Variant 3 - Keyword marker

a. auto

foo<auto, auto, string>(); // returns [{}, {}, string]

b. infer

foo<infer, infer, string>(); // returns [{}, {}, string]

Neither of these are as terse as the others, but both are still likely substantially shorter than providing the entire list of types by hand in situations where partial inference is desired. Of the two keywords, auto may be shorter, but currently carries no meaning within the language. infer on the other hand is already used for marking inference positions within conditional types. The infer method was explored in #22368, however was taken much father - almost fully replicating the arbitrary placement and naming the operator affords within conditional types.

In the end, I'm advocating for variant 3b - the infer placeholder, with none of the extra features afforded in #22368 (we can always add them later if there is demand).

[treybrisbane]

My vote is for either 1 or 3b :)

[AlCalzone]

Maybe adopt the ? from the partial application proposal

foo<?, ?, string>(); // returns [{}, {}, string]

which already stands for optional in TypeScript. Actually, the meaning of would be pretty similar to the proposal and could allow for something like this:

type Foo<T, U, V> = T | U | V;
type Bar = Foo<?, string, ?>; // equal to type Bar<A, B> = A | string | B;

[jsiwhitehead]

Will this include the option for simply omitting trailing type arguments, and having them automatically set as inferred?

Ie for these to be equivalent:

foo<string, infer, infer>();

foo<string>();

[weswigham]

@jsiwhitehead consider:

declare const foo: {
  <A, B>(): A & B;
  <A>(): A;
};
foo<string>(); // The signature this refers to would be ambiguous if `infer`s were autofilled

So I don't think so - those likely won't be equivalent.

[jsiwhitehead]

@weswigham sorry I wasn't fully clear, I meant in the case when the trailing type arguments are optional / have defaults, so in situations where they can already be left out.

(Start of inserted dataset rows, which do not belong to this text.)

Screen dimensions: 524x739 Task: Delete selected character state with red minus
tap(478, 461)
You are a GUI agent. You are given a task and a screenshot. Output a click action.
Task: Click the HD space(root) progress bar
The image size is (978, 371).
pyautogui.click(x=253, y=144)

The change I'm asking about is how the unprovided optional types are resolved. Currently there are two different cases:

• No types are provided explicitly => all types are inferred
• At least one type is provided explicitly => no inference, all unprovided types just take their default

Hopefully this proposal for partial inference could include allowing inference to continue working in the second case (as requested in #19205, which is closed as a duplicate of #10571).

E.g.

declare function foo<A, B = any>(b: B): [A, B];

foo<number>(null); // Resolves to [number, any], should resolve to [number, null]

Or does that also lead to new ambiguities?

[weswigham]

Or does that also lead to new ambiguities

In your example no, for more complex types with multiple signatures, yes. It's also technically a break to do that since we'd suddenly be doing inference where previously people we relying on defaults. By making it explicit with foo<number, infer>(null) we avoid both issues.

[jsiwhitehead]

I'm struggling to see how this could lead to an ambiguity that wasn't already there sorry, even with multiple signatures. The change I'm asking about is only about how unprovided type arguments are resolved, not about the process Typescript uses to choose which signature to use.

E.g. there is an ambiguity in the following, but that is the case already, and currently is just resolved by taking the first possible match, which is fine.

declare const foo: {
  <A, B = any>(b: B): [A, B];
  <A>(b: any): A;
};
foo<string>(null); // This resolves to [string, any], but should resolve to [string, null]

Sorry to keep digging on this, but I'm trying to type a selector based API which will be vastly less usable if infer has to be written for all types:

do<string>('key1', 'key2', ..., 'keyN', (value1, value2, ..., valueN) => ...)

vs

do<string, infer, infer, ..., infer (N times)>('key1', 'key2', ..., 'keyN', (value1, value2, ..., valueN) => ...)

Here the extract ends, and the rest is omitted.